However, as long as hardware progress does not come to a complete halt, AGI research will eventually not have to surpass the human brain’s architecture or efficiency anymore. Instead, it could become possible to just copy it: The “foolproof” way to build human-level intelligence would be to develop whole brain emulation (WBE) (Sandberg & Bostrom, 2008), the exact copying of the brain’s pattern of computation (input-output behavior as well as isomorphic internal states at any point in the computation) onto a computer and a suitable virtual environment. In addition to sufficiently powerful hardware, WBE would require scanning technology with fine enough resolution to capture all the relevant cognitive function, as well as a sophisticated understanding of neuroscience to correctly draw the right abstractions. Even though our available estimates are crude, it is possible that all these conditions will be fulfilled well before the end of this century (Sandberg, 2014).

Yet it should be noted that there are many who doubt that this is a foolproof way to build “human-level intelligence” (a term that in this context again seems to mean “a system with roughly the same cognitive abilities as the human brain”).

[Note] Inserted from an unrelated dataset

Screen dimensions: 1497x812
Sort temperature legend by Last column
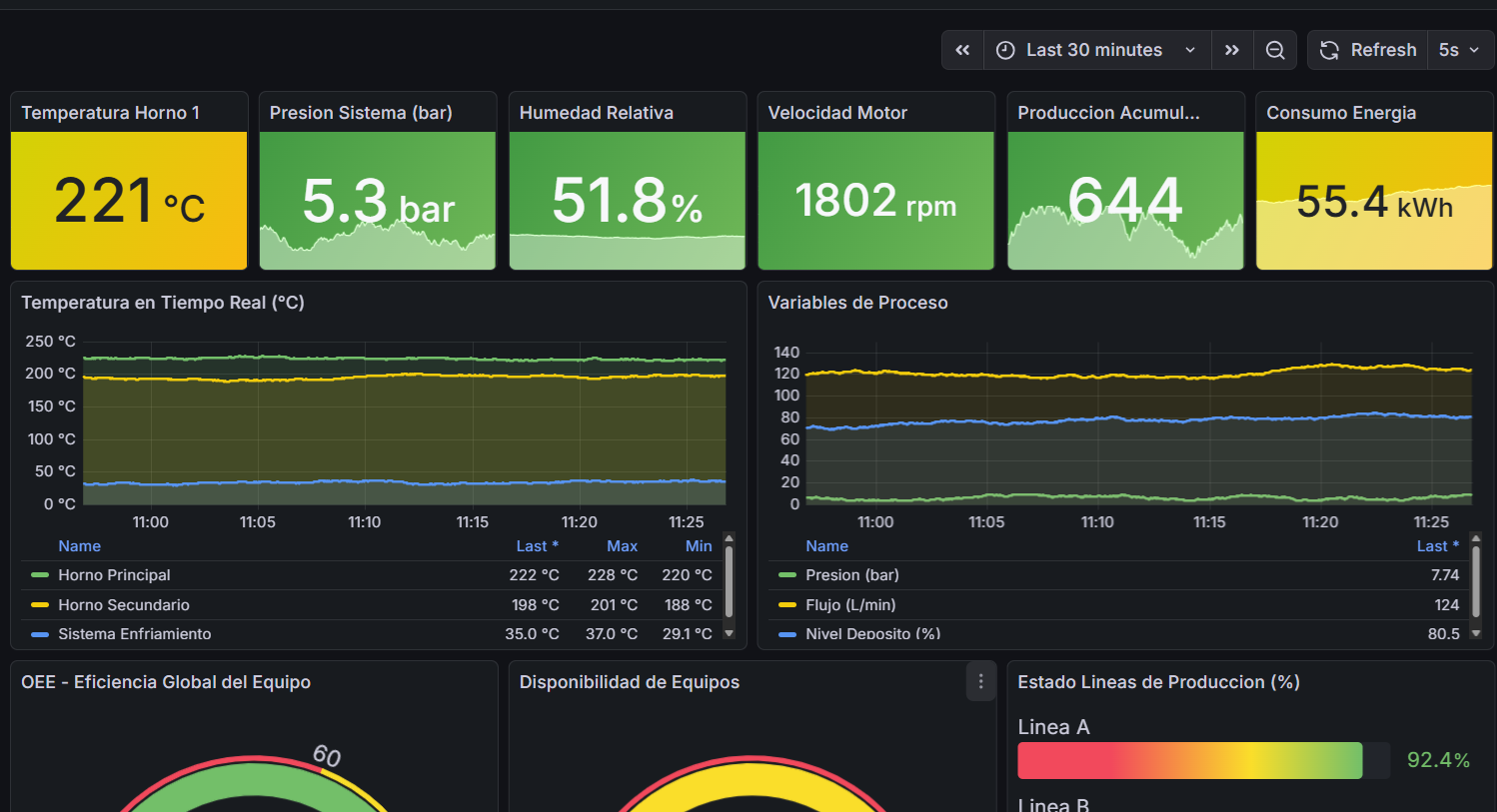pos(537,546)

Many doubt that it is even a possibility, and they do so for many different reasons (e.g. that a single, high-resolution scanning of the brain is not enough to capture and enable an emulation of its dynamic workings; that a digital computer cannot adequately simulate the physical complexity of the brain, and that such a computer cannot solve the so-called binding problem.)

Thus, it seems to stand as an open question whether mind uploading is indeed possible, let alone feasible (and it also seems that many people in the broader transhumanist community, who tend to be the people who write and talk the most about mind uploading, could well be biased toward believing it possible, as many of them seem to hope that it can save them from death).

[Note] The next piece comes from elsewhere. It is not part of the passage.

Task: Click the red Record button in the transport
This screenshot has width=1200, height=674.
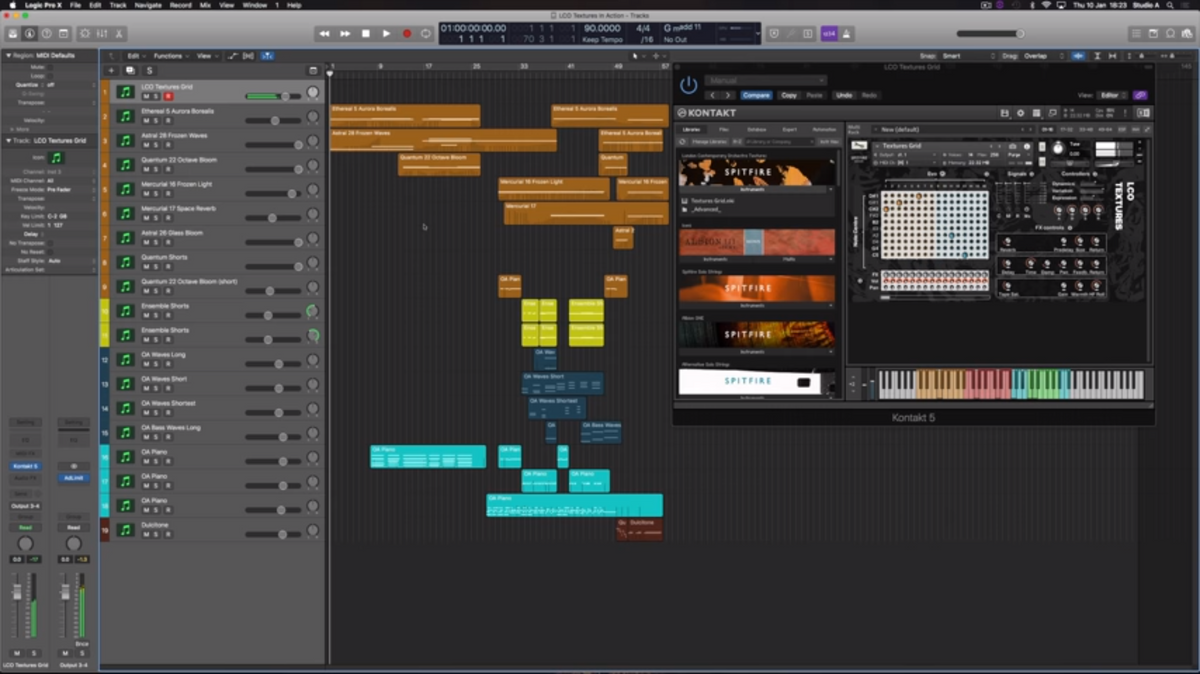Action: coord(407,34)
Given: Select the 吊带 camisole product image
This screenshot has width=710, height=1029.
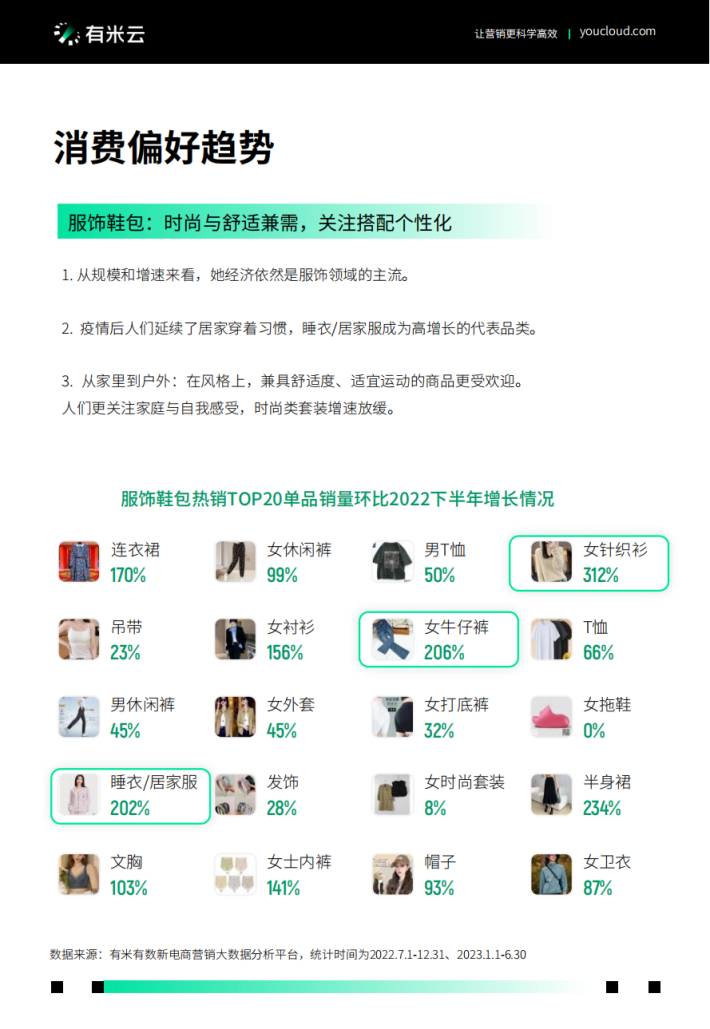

The perhaps most intriguing aspect of WBE technology is that once the first emulation exists and can complete tasks on a computer like a human researcher can, it would then be very easy to make more such emulations by copying the original. Moreover, with powerful enough hardware, it would also become possible to run emulations at higher speeds, or to reset them back to a well-rested state after they performed exhausting work (Hanson, 2016).

Assuming, of course, that WBE will indeed be feasible in the first place. Also, it is worth noting that Robin Hanson himself is critical of the idea that WBEs would be able to create software that is superior to themselves very quickly; i.e. he expects a WBE economy to undergo “many doublings” before it happens.

Sped-up WBE workers could be given the task of improving computer hardware (or AI technology itself), which would trigger a wave of steeply exponential progress in the development of superintelligence.

This is an exceptionally strong claim that would seem in need of justification, and not least some specification, given that it is not clear what “steeply exponential progress in the development of superintelligence” refers to in this context. It hardly means “steeply exponential progress in the development of a super ability to achieve goals in general”, including in energy efficiency and energy harvesting. Such exponential progress is not, I submit, likely to follow from progress in computer hardware or AI technology alone. Indeed, as we saw above, such progress cannot happen with respect to the energy efficiency of most of our machines, as physical limits mean that it cannot double more than a couple of times.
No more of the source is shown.